The annual USA death rate for alcohol is 200,000.

In 1985, 3562 deaths were recorded from all illegal drugs combined. 99% of deaths from substance abuse are due to alcohol and tobacco. Alcohol is a factor in 40% of the 50,000 annual traffic deaths.

In 1989 the tobacco industry in the USA asked their government to impose sanctions on Thailand unless the country removed restrictions on import of USA grown tobacco. They declared that the restrictions were a bar on free trade. Thailand had seen a decline in tobacco smoking after a fifteen year campaign. During the hearing, the USA declared that their tobacco was the best in the world. Thailand responded that "in the Golden Triangle we have some of the best products, but we never ask the principle of free trade to govern such products. In fact we supressed them".

Japan, South Korea and Taiwan had already been coerced in a similar way. Taiwan had managed to cut smoking until the threat of sanctions. The smoking rate went up by 10% after American tobacco was imported.

In the USA, exports of tobacco go up by 20% (making the country $ 5,000 million every year) while smoking goes down by 5%.

The Singapore newspaper, The Straits Times notes that it finds it "hard to reconcile the fact that the Americans are threatening trade sanctions against countries that try to keep out [USA] tobacco products" with their efforts to reduce smoking at home.

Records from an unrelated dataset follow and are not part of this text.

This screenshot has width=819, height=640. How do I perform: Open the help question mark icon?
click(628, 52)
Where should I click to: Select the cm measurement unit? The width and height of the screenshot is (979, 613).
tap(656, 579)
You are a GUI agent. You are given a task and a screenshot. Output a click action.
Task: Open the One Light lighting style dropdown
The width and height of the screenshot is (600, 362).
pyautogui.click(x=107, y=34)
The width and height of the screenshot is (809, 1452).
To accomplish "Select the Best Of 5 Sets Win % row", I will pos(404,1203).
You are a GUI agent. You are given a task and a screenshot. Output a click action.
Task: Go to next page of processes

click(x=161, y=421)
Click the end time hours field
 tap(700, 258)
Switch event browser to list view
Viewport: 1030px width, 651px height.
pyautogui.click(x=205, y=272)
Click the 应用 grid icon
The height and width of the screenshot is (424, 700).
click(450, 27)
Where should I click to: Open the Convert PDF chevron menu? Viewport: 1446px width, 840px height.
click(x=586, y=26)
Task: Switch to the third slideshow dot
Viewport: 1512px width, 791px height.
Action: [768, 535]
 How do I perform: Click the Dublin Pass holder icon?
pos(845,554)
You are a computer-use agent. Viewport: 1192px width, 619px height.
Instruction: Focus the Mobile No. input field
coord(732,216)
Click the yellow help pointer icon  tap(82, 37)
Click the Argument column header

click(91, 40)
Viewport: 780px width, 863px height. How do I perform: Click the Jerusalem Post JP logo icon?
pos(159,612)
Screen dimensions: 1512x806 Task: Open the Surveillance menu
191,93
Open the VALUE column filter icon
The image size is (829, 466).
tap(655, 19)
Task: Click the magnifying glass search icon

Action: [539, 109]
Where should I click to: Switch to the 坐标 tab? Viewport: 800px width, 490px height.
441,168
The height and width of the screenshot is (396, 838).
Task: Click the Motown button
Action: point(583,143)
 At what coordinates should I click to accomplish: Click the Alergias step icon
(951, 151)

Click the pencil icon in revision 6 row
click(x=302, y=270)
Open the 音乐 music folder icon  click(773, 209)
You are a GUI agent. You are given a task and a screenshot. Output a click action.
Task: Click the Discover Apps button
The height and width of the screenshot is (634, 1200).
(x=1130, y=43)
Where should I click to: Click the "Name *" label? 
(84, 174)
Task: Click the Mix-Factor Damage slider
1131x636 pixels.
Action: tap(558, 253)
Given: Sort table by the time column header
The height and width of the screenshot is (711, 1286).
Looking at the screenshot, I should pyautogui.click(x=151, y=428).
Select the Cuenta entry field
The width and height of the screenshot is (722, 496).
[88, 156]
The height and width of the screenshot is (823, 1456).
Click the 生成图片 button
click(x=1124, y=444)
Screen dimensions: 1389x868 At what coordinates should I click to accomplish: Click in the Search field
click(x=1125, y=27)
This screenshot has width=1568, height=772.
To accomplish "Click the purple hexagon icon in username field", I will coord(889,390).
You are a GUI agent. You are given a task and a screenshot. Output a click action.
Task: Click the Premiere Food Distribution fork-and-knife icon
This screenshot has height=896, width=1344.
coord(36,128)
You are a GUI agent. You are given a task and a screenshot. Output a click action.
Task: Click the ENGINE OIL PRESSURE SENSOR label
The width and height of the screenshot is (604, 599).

According to Peter Bourne (director of the Office of Drug Abuse Policy in the USA): "...the number of Colombians dying each year from subsidised North American tobacco products is significantly larger than the number of North Americans felled by Colombian cocaine".

Everett Koop, the USA Surgeon General states: "When we are pleading with foreign governments to stop the flow of cocaine, it is the height of hypocrisy for the United States to export tobacco".